Furthermore, a Cache also reduces the load on the database. If the data is found in the Cache, a database call will be saved thus reducing pressure on the database. In simple words, you can think of Cache as a Hash Table that stores key-value pairs.

The following diagram illustrates the process of reading data from the Cache:

Core Concepts in Caching

TTL (Time to Live)

There is a limitation on the amount of data that can be stored in the cache. It’s essential to evict the entries in the Cache which are no longer needed by the application server.

In the case of Netflix, the server will cache the most frequently watched or hit shows in the Cache. It doesn’t need to store the show whose viewership has reduced over time.

For instance: It makes more sense to cache TV show like Money Heist (at the time of this writing) than a movie like Indiana Jones.

Eviction Policy

The Cache may become full at some point in time depending on the way data is accessed by the application. Hence, we need to come up with a strategy to remove the data from the cache and replace it with the one that has more probability to be accessed in the future.

There are multiple Cache eviction policies such as LRU (Least Recently Used), LFU (Least Frequently Used), MRU (Most Recently Used). These policies evict the data from the Cache using pre-defined logic. We will discuss each of the above in the next section.

LRU (Least Recently Used)

This policy removes the entry from the Cache which is least recently used. As soon as the Cache becomes full, the least recently used entry is evicted from it & the recent entry is added to it.

You can imagine Facebook storing celebrity’s photos in a Cache. The data access patterns of the followers are such that they are interested in the recent photos. When the Cache becomes full, it will kick the photo that was least recently added to it.

LFU (Least Frequently Used)

LFU keeps track of the frequency or number of times a data item is accessed. In case of Cache size crossing a given threshold, it will evict the entry with the lowest frequency.

**Data segment**
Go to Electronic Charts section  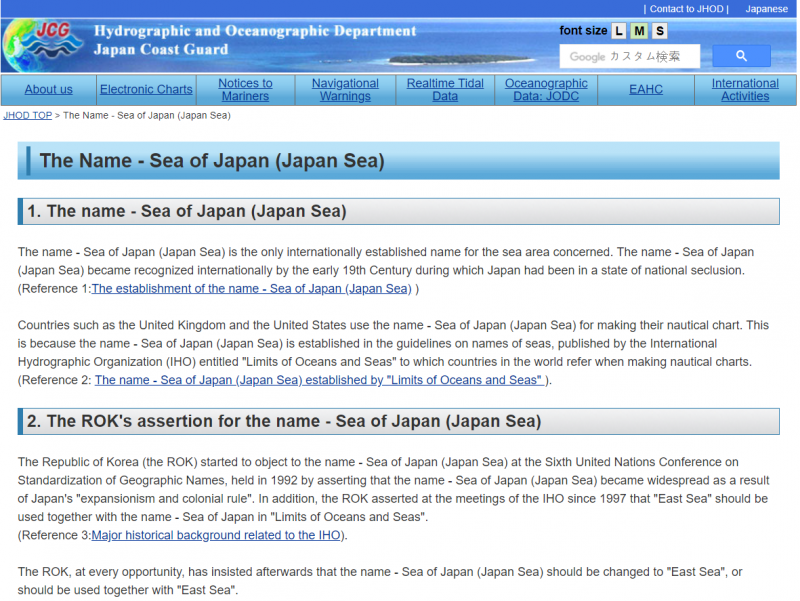pos(146,90)
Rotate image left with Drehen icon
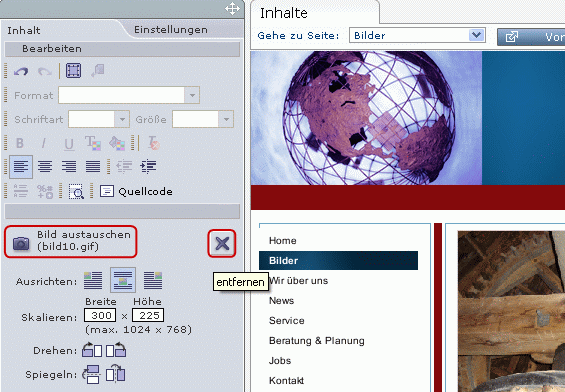The width and height of the screenshot is (565, 392). 92,350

**Task set**
[A] Retype the passage of the caching text that opens with the words containing "Core Concepts in" and closes with "the application server.".
[B] In the caching text, which entry does LFU evict once the Cache size crosses a given threshold?
[C] Carry on the caching text from its last sentence.

**The replies**
[A]
Core Concepts in Caching

TTL (Time to Live)

There is a limitation on the amount of data that can be stored in the cache. It’s essential to evict the entries in the Cache which are no longer needed by the application server.

[B] The entry with the lowest frequency.

[C]
When you type any word while texting, your phone starts suggesting you multiple words that you can select instead of typing the whole word. Internally, your phone’s software maintains a cache of all the words that you typed along with its frequency.

**Phone’s software recommending words to complete**

The Cache later evicts the word with the lowest frequency. In case of a tie between multiple words, then the least recently used word is evicted. In the above example of a phone, if you start using the words “feature”, “features”, “feather”, etc, it will stop suggesting the word “feat” to you (as that would be evicted from the cache).

MRU (Most Recently Used)

In MRU, the most recently used entry is removed and preference is given to the older entries to persist in the Cache. If the data access pattern is such that the user is less probable to view the most recent entry, then this strategy is used for eviction. Let’s take a look at an example.

**Tinder Left/Right Swipe uses the MRU policy**

Dating apps like Tinder generally cache all the potential matches of a user. When a user either left or right swipes a profile, the app shouldn’t recommend the same profile to the user again. If this happens, it will result in poor user experience.

It’s necessary to evict the entries which were observed most recently. The application must remove cache entry of a profile that either gets right or left swiped.

Types of Cache

Write Through Cache

As the name goes, the data is first written to the Cache and then to the database. This ensures consistency between the data in the Cache and the database. Every read done on the Cache follows the most recent write.

However, the downside of this approach is the Application write latency increases. This approach is not suitable for a write-heavy system. It is useful for applications which re-read the data frequently once it's persisted in the database. Write latency can take a hit but its compensated by lower read latency and consistency.

Write Back Cache

As seen from above, Write through Cache is not applicable for write-heavy systems as the latency can spike up. An alternative approach is to write the data to the Cache first & mark the data as modified (to be updated in DB later).

An async job could regularly read all the modified entries in the Cache and update their corresponding value in the database. This approach would neither impact the read nor the write latency. The only disadvantage is there would be a lag due to data syncing between the Cache and DB. Since the database is the source of truth, any application reading from the DB would read stale entries.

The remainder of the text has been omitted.